I did something crazy the other day. Something dangerous. It was risky, and exciting, and definitely scary.
I bought a bathing suit online.
Not just any bathing suit: a red bikini. In a cut I’ve never tried. On the model, the bikini bottom looked sporty and sleek: high-cut legs with an even higher, snug waist band. A lifeguard might wear this swimsuit, or a volley ball player. On my fuel-efficient body, though, those high leg holes could easily end up being snug highlights for the extra I carry around my hip bones. A too-tight waist-band might leave me with bumps in unexpected places. As for the backside…so many things can go wrong! Aware of the realities of my body, I bought the bikini anyway, seduced by the look the model presented me with.

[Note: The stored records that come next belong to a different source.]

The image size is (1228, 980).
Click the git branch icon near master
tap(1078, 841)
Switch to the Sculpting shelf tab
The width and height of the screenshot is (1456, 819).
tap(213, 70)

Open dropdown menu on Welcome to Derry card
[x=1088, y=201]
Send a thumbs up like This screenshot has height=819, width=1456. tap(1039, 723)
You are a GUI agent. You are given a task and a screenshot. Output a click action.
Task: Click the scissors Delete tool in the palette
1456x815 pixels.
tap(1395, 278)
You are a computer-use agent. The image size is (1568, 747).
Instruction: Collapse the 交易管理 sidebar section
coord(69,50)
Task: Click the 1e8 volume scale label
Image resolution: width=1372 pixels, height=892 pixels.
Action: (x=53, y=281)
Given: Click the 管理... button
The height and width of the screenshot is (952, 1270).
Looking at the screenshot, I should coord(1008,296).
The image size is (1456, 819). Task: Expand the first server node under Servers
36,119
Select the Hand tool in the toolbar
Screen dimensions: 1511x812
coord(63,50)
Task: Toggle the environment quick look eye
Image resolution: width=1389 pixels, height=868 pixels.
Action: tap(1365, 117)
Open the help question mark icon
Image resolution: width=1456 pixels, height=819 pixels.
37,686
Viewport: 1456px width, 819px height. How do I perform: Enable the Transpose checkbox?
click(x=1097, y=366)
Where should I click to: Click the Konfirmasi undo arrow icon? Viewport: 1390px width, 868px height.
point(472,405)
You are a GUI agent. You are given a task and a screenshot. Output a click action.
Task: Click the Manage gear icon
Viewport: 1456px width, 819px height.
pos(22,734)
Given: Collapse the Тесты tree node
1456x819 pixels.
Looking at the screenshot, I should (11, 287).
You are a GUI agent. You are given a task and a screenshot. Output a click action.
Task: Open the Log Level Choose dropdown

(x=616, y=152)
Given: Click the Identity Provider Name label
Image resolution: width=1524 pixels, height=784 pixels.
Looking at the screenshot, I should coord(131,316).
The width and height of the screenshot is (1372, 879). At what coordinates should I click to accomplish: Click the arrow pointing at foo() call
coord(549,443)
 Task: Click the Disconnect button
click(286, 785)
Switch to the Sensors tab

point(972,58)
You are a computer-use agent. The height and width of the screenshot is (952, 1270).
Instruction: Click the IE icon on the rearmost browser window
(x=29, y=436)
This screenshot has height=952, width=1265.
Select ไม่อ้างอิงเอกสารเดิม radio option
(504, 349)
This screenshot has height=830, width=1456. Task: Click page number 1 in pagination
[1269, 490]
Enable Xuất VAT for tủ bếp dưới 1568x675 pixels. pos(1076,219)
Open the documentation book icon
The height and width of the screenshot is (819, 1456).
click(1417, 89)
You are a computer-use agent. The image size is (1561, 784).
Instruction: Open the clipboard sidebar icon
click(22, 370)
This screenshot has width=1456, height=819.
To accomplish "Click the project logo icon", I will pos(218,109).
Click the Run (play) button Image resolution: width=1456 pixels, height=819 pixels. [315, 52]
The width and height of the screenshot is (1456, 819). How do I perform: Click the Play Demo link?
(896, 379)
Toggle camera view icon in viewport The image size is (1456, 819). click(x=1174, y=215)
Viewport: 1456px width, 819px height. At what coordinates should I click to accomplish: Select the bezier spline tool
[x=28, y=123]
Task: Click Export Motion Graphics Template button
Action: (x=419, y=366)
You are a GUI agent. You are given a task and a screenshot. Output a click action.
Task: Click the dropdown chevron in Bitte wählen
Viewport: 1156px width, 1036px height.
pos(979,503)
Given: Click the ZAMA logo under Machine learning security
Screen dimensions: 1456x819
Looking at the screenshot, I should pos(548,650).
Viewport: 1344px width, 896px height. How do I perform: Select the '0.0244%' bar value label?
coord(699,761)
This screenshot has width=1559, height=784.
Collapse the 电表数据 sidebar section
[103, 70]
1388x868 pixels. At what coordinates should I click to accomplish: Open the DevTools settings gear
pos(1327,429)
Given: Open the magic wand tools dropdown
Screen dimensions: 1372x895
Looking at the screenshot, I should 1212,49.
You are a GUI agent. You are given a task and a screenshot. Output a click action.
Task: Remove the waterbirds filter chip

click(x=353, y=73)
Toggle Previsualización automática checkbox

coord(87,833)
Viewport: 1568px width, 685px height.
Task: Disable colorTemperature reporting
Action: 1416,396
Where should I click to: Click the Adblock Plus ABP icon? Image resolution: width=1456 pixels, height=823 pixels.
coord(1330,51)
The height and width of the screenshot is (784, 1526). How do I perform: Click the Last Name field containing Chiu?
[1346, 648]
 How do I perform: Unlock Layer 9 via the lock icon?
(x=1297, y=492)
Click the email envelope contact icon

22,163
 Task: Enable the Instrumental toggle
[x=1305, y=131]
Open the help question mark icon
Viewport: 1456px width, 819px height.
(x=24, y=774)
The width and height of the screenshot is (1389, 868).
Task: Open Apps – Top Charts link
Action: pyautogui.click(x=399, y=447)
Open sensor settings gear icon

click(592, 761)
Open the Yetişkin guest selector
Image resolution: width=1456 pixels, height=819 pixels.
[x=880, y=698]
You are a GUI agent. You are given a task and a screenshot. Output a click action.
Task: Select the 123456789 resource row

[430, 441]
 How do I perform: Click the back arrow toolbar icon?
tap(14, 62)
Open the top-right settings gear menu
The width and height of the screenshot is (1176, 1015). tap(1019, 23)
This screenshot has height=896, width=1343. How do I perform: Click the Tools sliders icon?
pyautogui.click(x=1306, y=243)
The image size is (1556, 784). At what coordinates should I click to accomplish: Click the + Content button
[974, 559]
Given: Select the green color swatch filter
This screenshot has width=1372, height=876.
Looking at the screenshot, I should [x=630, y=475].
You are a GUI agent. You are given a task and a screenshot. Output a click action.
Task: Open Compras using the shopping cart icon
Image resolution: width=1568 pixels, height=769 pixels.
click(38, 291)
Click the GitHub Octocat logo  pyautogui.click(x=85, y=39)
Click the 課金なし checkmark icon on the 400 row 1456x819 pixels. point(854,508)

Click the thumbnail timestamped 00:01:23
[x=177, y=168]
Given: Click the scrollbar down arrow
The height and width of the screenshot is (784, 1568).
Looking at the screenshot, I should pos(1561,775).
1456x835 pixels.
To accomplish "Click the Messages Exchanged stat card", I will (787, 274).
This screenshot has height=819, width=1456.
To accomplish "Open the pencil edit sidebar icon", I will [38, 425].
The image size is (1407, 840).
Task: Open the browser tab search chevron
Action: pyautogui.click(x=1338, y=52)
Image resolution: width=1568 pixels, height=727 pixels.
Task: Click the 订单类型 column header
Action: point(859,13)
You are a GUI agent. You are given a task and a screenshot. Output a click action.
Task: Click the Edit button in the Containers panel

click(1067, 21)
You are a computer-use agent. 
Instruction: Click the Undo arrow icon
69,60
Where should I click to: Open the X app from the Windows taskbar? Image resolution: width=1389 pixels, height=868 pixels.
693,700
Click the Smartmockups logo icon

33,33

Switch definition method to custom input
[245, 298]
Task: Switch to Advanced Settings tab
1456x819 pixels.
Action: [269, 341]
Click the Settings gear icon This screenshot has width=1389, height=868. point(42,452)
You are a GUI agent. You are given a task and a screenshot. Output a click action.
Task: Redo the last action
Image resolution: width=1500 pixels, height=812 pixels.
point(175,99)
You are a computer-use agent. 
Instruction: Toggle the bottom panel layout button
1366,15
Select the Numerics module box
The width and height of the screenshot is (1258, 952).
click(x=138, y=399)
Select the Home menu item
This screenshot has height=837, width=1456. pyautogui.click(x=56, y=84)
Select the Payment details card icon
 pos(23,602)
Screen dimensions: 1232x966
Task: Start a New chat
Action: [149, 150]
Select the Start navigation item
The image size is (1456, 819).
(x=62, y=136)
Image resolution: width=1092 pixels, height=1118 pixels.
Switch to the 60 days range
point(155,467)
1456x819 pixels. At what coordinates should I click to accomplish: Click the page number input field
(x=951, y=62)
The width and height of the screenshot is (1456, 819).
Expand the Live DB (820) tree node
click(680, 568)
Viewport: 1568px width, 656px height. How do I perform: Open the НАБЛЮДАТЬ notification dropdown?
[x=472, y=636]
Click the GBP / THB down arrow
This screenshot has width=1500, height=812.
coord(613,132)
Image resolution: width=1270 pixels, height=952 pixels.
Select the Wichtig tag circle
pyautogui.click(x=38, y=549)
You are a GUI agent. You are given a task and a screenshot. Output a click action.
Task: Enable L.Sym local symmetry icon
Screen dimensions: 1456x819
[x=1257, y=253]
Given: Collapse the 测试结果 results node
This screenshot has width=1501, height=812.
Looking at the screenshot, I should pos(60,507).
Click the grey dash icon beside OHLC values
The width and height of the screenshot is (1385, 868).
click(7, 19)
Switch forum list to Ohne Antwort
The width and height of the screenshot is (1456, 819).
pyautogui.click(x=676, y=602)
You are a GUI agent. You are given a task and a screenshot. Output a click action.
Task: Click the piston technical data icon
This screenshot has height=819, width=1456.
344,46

It arrived today, neatly folded inside of a bag inside of an envelope inside of a box. When I held the red bottoms up for inspection, they looked like huge red granny panties. What a disaster: Did I order too large? Slipping them on, I noticed that there was none of the familiar tightness of ill-fitting clothes. They pulled up easily over my calves, my thighs, my hips… suddenly I was comfortably wearing a red bikini bottom, perfectly snug in all the right places! At least it felt that way: the final test would be the mirror. It was time to see how my dimensions looked in this flashy style. Baggy fabric, bulging seams, see-through fabric, strange shadows, these are among the terrible possibilities of an unfamiliar swimsuit. I reminded myself I like the way I look no matter what. I erased the model’s image from my memory and, without sucking in my stomach, I faced my reflection. Incredibly, unexpectedly, joyously, I looked great! It was me that I saw, pale and full, nothing like the model, but rocking a red bikini that perfectly flatters the body that I have. Living dangerously has its pay-offs.